→ WHAT THIS TASK INVOLVES
Copy down every line of the data that follows exactly. Omit the pictures.

[[ RECORDS FOR PROCESSING open ]]

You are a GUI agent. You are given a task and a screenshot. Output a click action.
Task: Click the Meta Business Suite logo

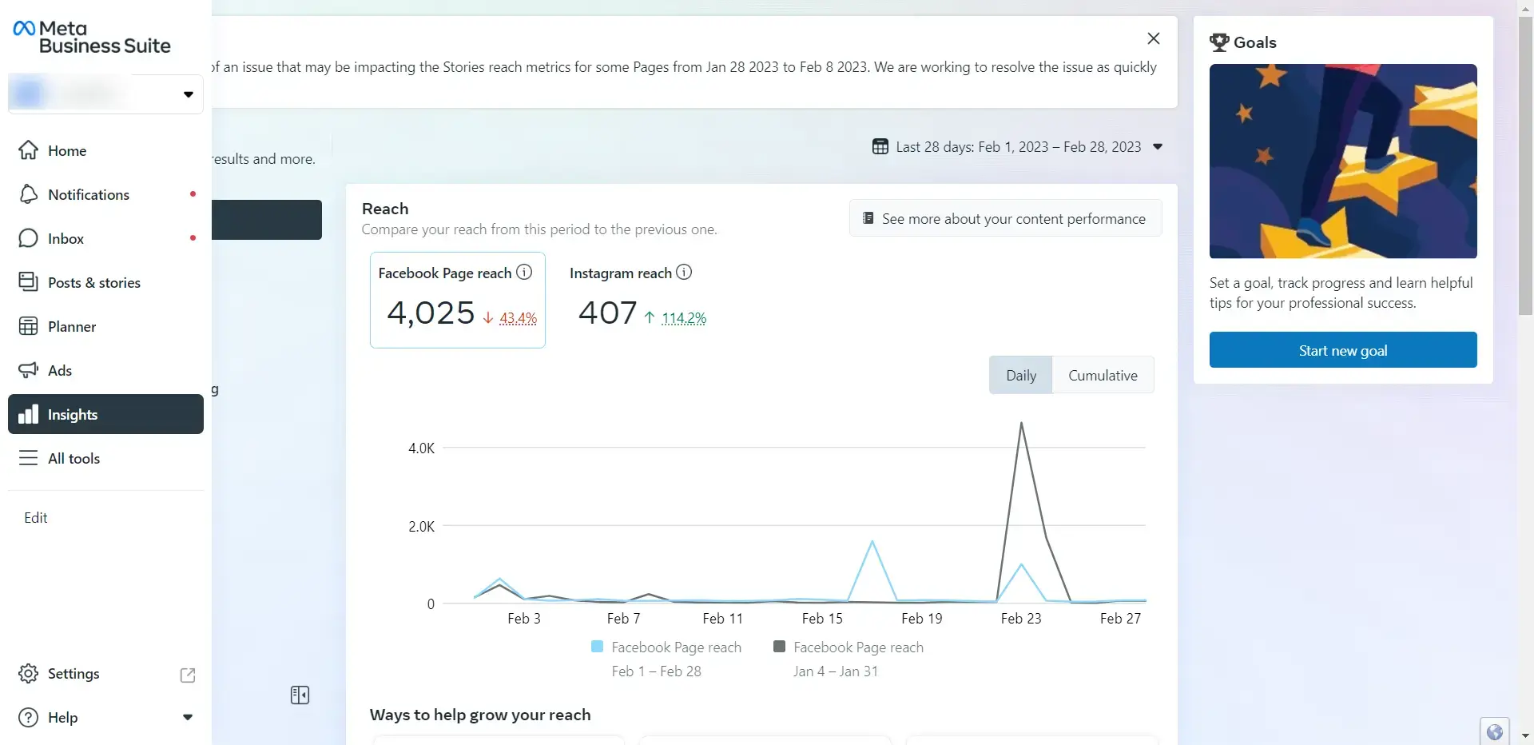pyautogui.click(x=91, y=38)
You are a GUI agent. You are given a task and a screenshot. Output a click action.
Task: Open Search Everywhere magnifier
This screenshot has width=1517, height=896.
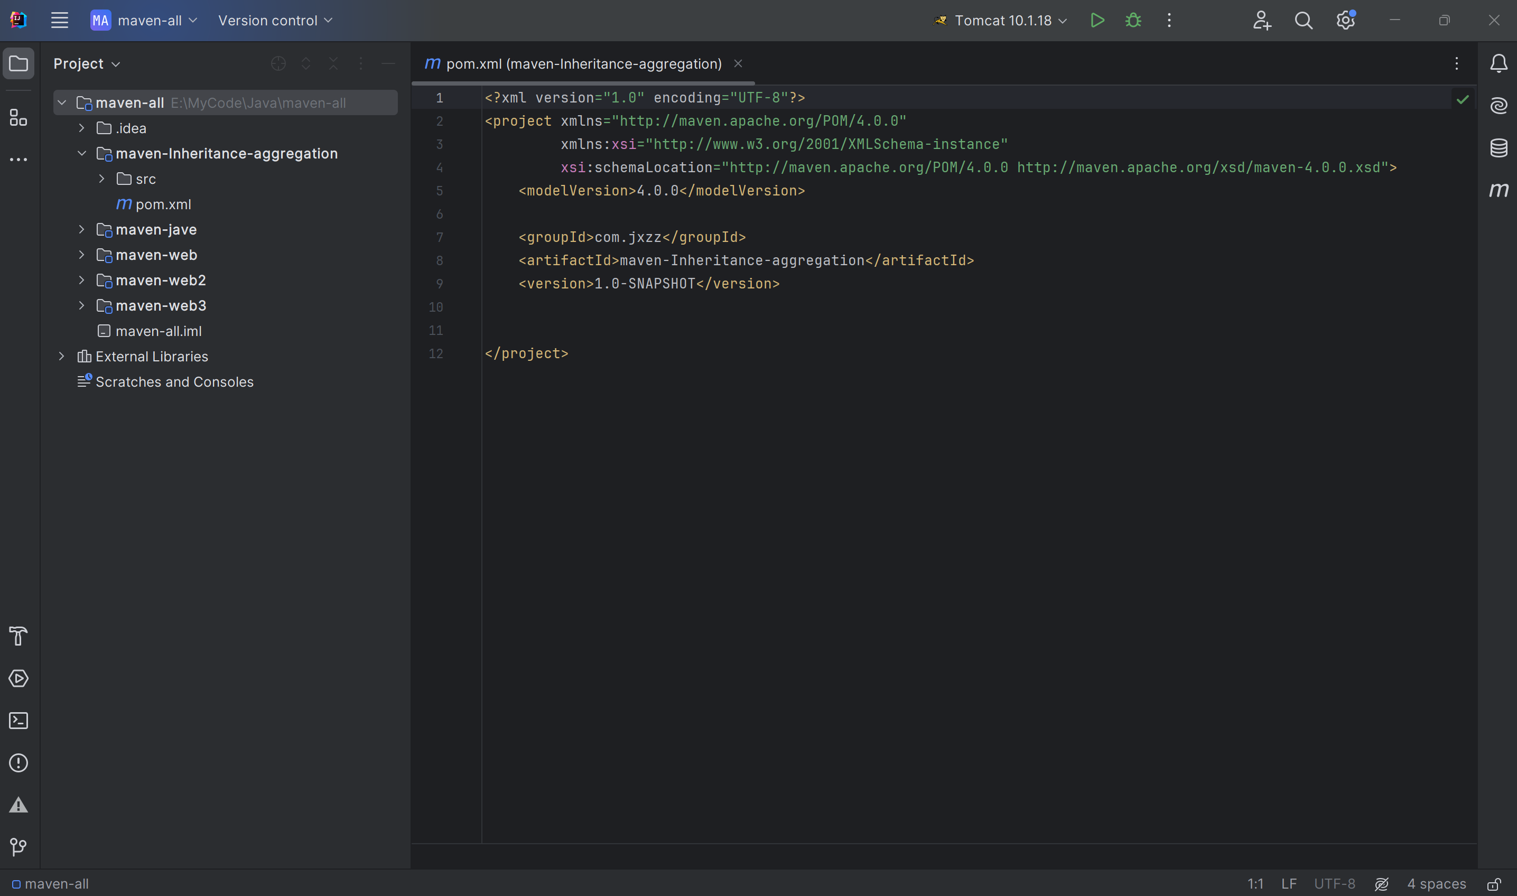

[[ RECORDS FOR PROCESSING closed ]]

→ OUTPUT OF THE TASK
You are a GUI agent. You are given a task and a screenshot. Output a click action.
Task: Click the Meta Business Suite logo

pyautogui.click(x=91, y=38)
You are a GUI agent. You are given a task and a screenshot. Output a click action.
Task: Open Search Everywhere magnifier
This screenshot has width=1517, height=896.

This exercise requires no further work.